__PROBLEM__
Lower down are entries containing pictures. Copy exactly, without those pictures, the lines from the line with "has width=475, height=358." through the line with "Given: Click the Huawei Cloud logo".

__RAW DATA__
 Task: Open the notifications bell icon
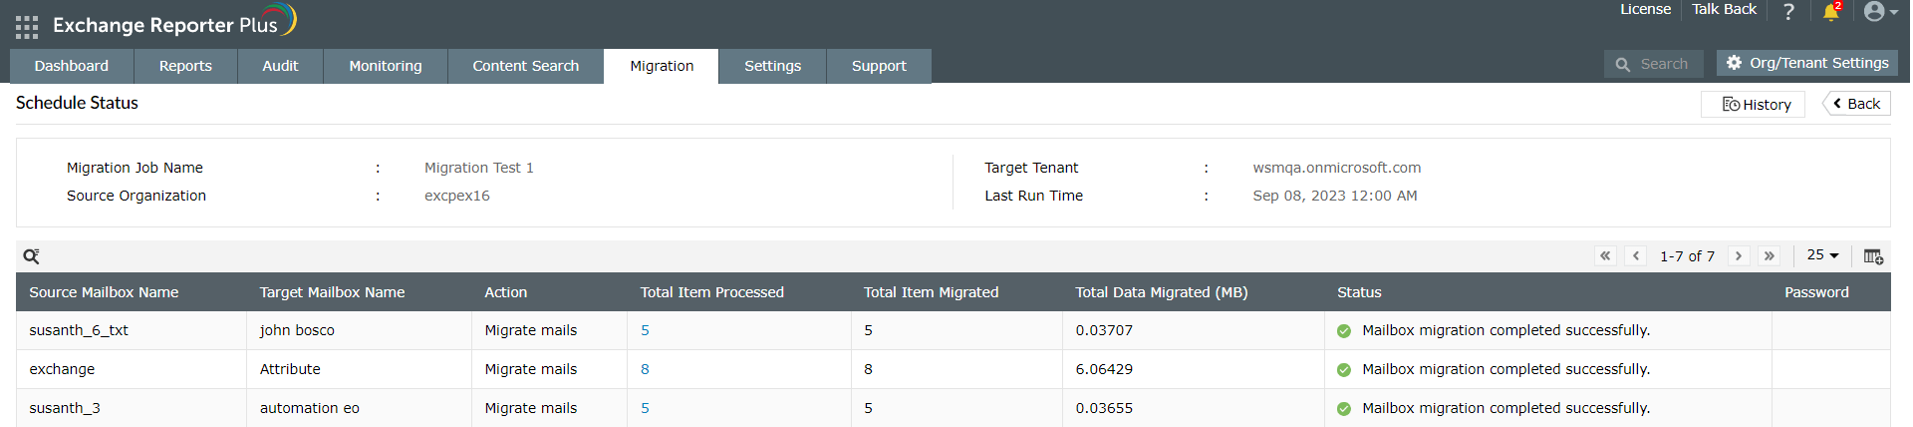click(1830, 12)
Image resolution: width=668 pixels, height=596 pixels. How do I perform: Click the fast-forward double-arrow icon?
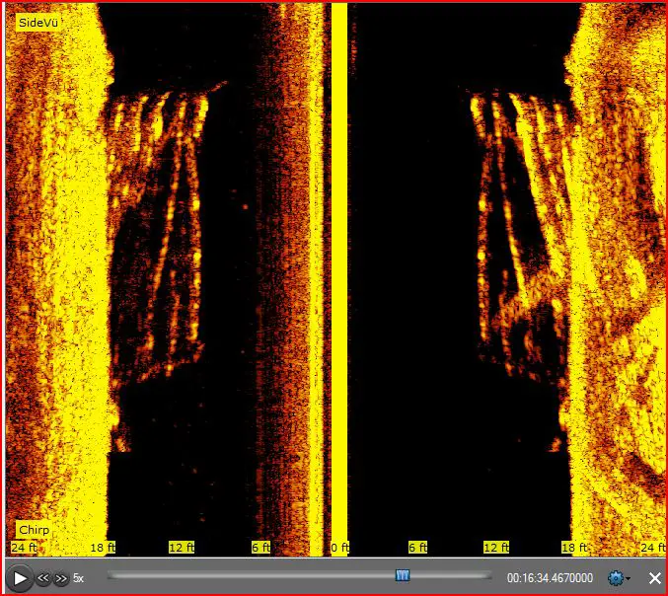tap(61, 578)
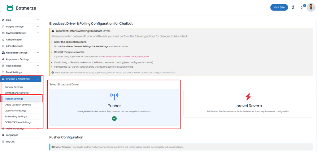
Task: Open the user profile avatar
Action: (x=311, y=7)
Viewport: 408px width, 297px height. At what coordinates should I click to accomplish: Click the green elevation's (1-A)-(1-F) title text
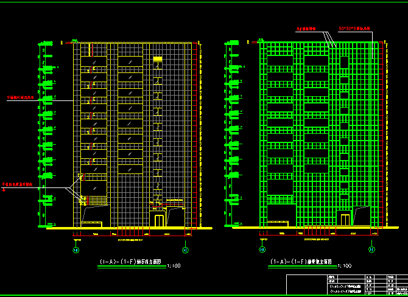(301, 262)
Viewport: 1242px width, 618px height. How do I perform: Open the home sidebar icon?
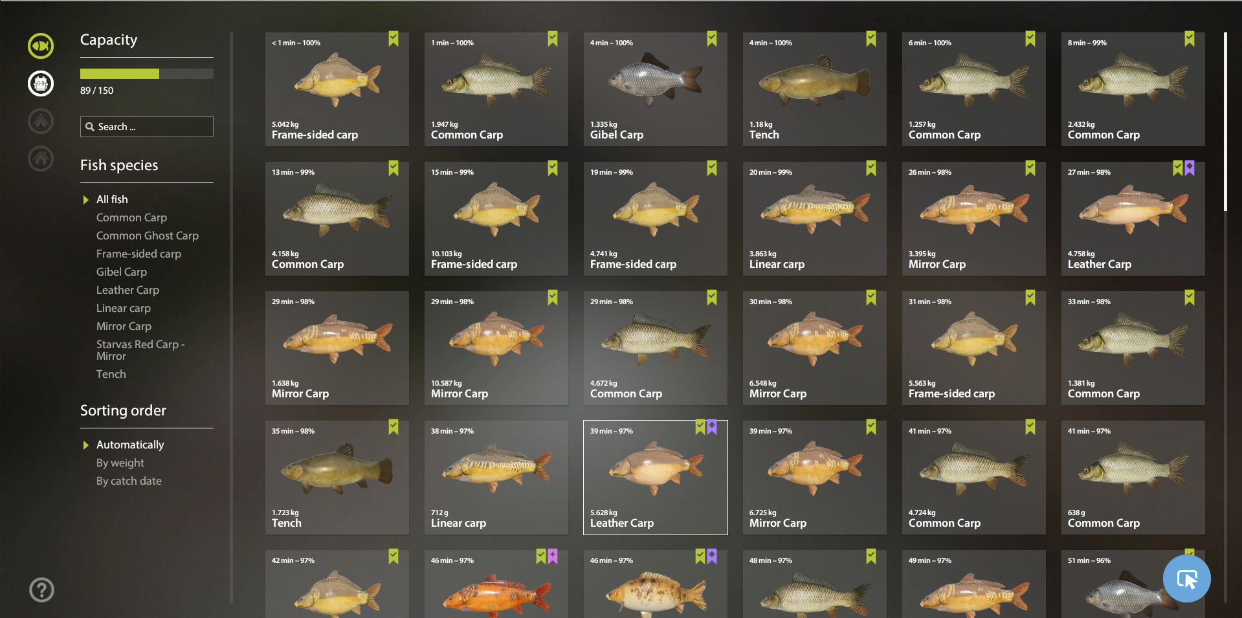coord(41,159)
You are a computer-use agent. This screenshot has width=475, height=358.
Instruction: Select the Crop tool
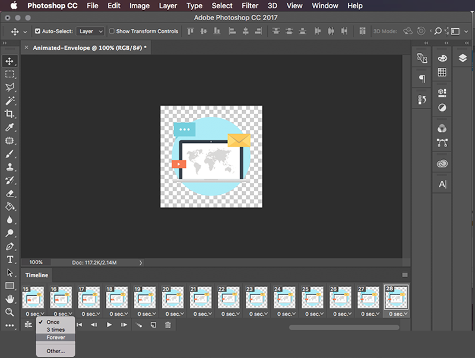10,114
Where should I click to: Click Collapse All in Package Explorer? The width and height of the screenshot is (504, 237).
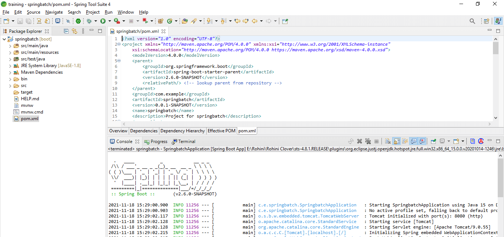click(x=66, y=31)
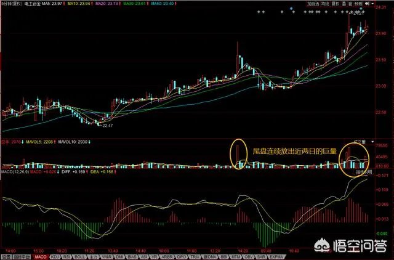This screenshot has height=260, width=394.
Task: Click the 画 drawing tools icon
Action: pyautogui.click(x=344, y=3)
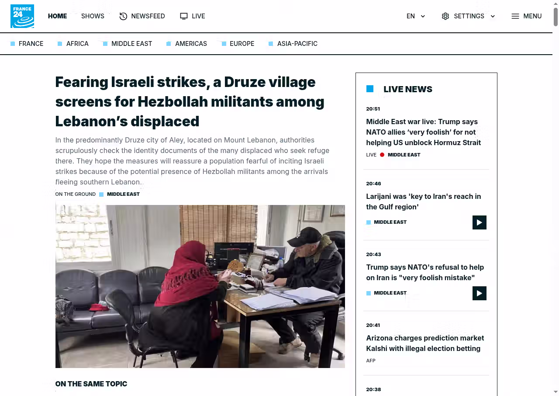Screen dimensions: 559x396
Task: Click the Middle East tag under article
Action: (123, 194)
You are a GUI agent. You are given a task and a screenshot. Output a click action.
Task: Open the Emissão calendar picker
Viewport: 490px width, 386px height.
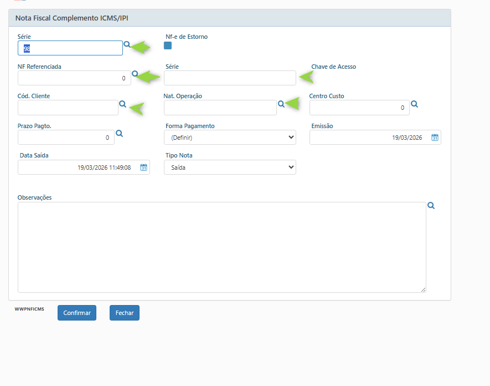click(435, 138)
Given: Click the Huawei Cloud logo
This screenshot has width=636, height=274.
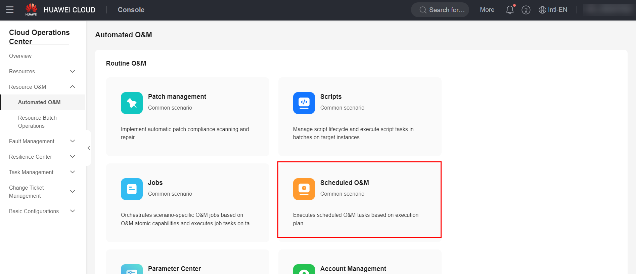Looking at the screenshot, I should (x=32, y=9).
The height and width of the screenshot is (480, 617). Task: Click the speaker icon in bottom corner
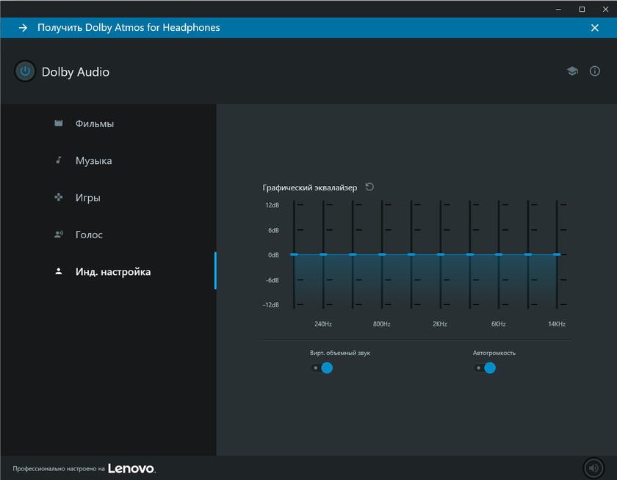coord(593,468)
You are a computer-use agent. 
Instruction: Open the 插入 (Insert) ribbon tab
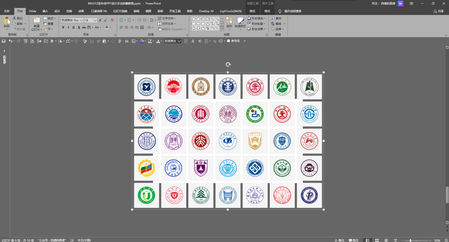(45, 11)
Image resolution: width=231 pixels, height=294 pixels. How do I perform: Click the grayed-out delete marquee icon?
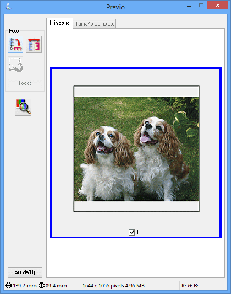point(15,65)
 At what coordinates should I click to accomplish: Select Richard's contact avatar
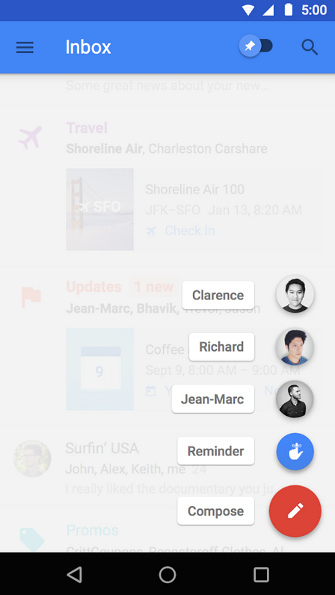(x=295, y=347)
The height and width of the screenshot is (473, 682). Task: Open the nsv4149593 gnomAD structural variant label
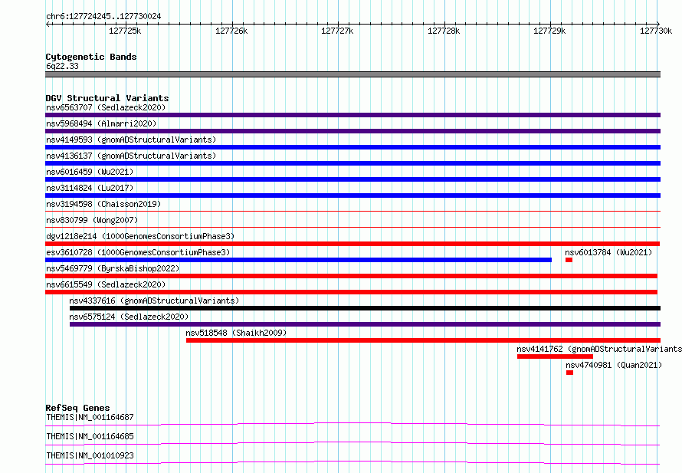click(x=131, y=140)
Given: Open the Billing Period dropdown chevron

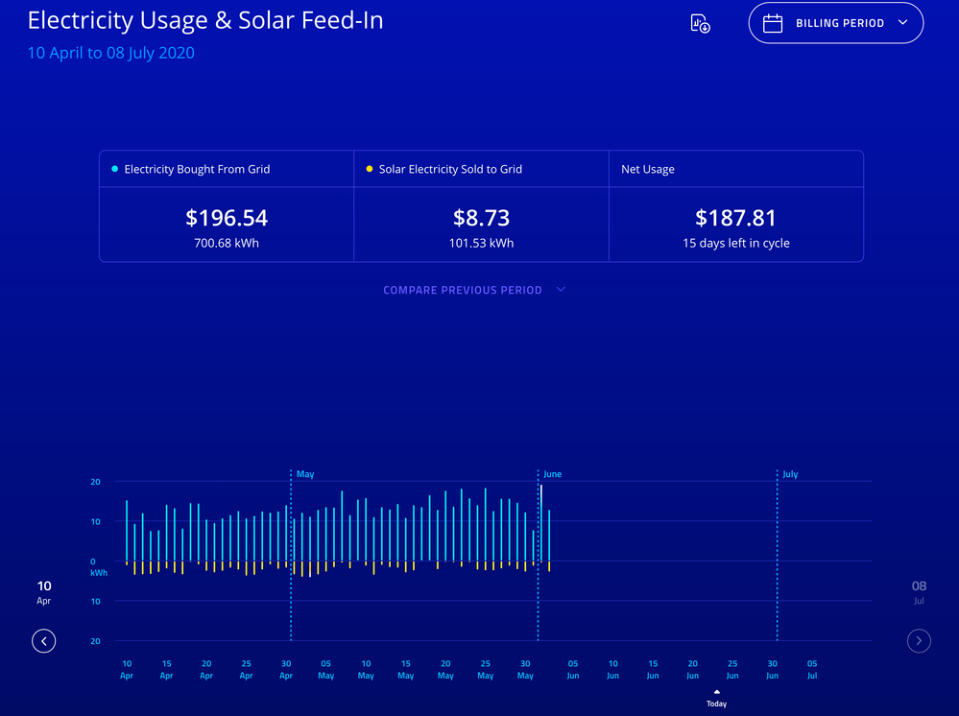Looking at the screenshot, I should pos(902,23).
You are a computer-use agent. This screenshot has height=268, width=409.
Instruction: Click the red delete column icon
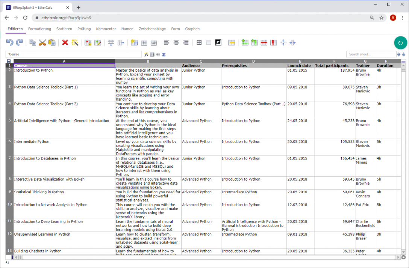pos(273,42)
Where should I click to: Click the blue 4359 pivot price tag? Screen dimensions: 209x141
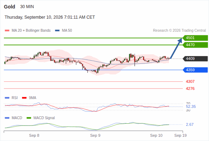[195, 70]
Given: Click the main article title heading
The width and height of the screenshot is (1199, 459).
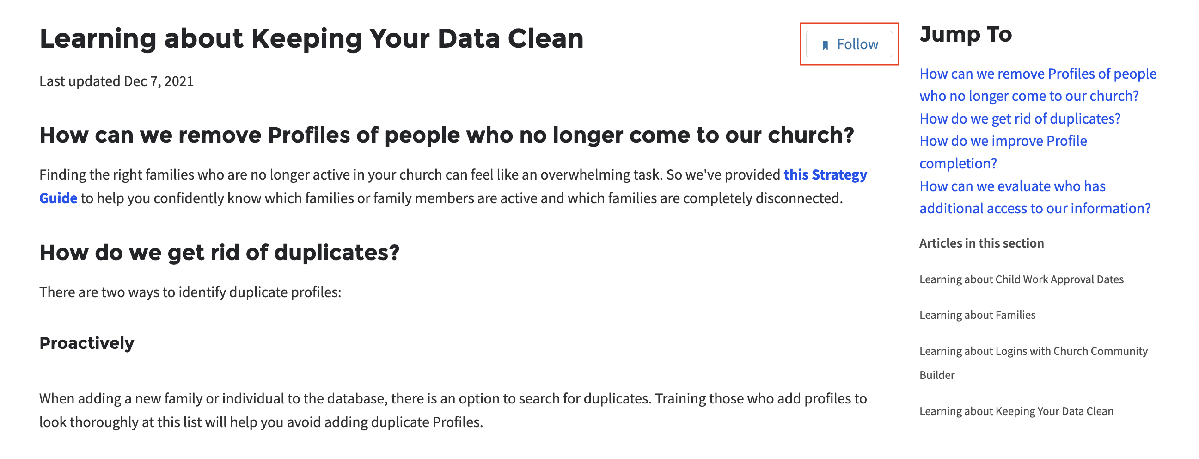Looking at the screenshot, I should click(x=311, y=38).
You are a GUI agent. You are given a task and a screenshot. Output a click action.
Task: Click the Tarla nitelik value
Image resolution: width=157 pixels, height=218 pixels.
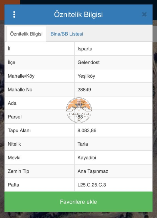click(83, 144)
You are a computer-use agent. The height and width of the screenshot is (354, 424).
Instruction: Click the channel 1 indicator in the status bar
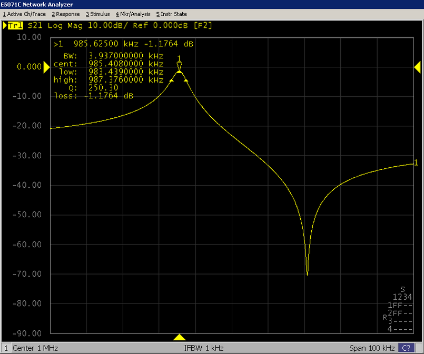[6, 348]
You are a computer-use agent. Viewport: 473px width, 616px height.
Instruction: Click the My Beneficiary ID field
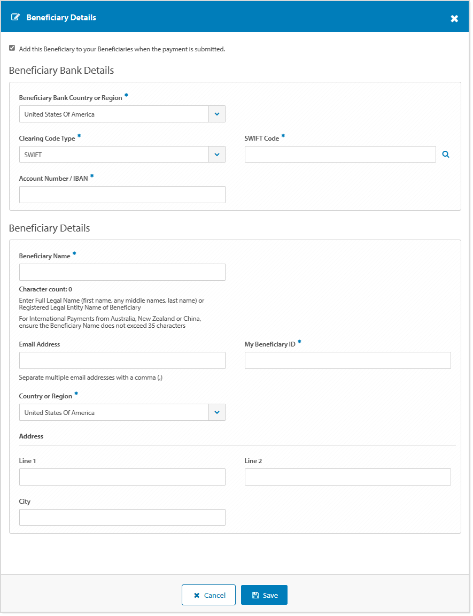347,360
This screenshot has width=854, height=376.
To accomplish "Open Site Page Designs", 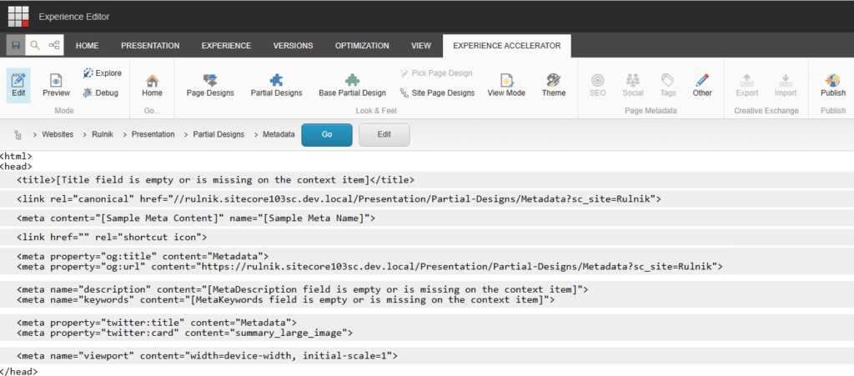I will click(437, 93).
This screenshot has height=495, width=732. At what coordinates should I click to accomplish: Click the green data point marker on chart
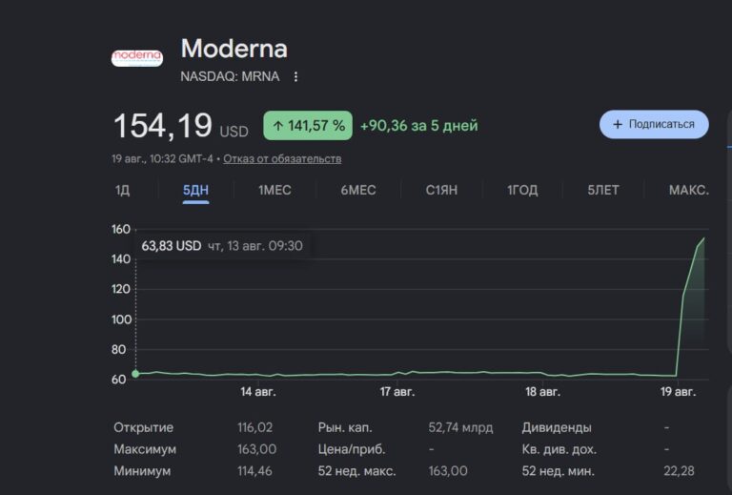click(136, 374)
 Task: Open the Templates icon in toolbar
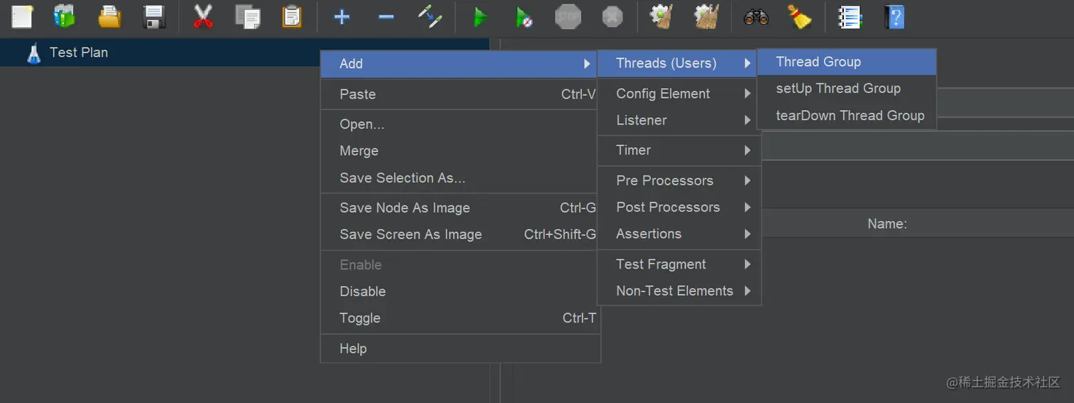click(65, 16)
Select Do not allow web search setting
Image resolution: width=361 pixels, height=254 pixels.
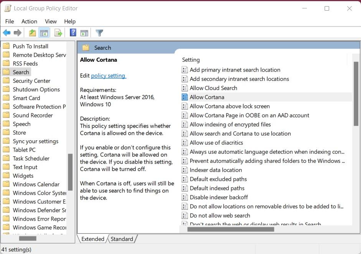(x=220, y=216)
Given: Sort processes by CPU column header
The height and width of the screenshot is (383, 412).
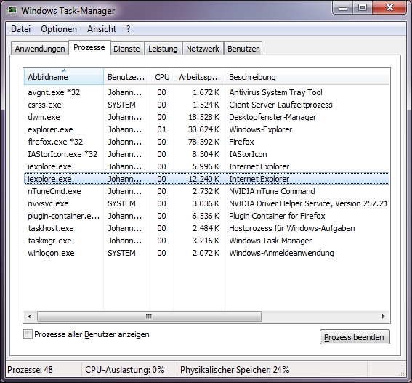Looking at the screenshot, I should click(162, 77).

__ANSWER SECTION__
You are a computer-use agent. This screenshot has width=475, height=358.
Instruction: Select the Crop tool
10,114
Where should I click to: Click Collapse All in Package Explorer? The width and height of the screenshot is (504, 237).
click(x=66, y=31)
This screenshot has height=260, width=394.
Task: Click the 画 drawing tools icon
Action: pyautogui.click(x=344, y=3)
Screen dimensions: 559x396
Task: Click the Middle East tag under article
Action: (123, 194)
You are a GUI agent. You are given a task and a screenshot. Output a click action.
Task: Open the Emissão calendar picker
Viewport: 490px width, 386px height.
click(435, 138)
Given: Click the Huawei Cloud logo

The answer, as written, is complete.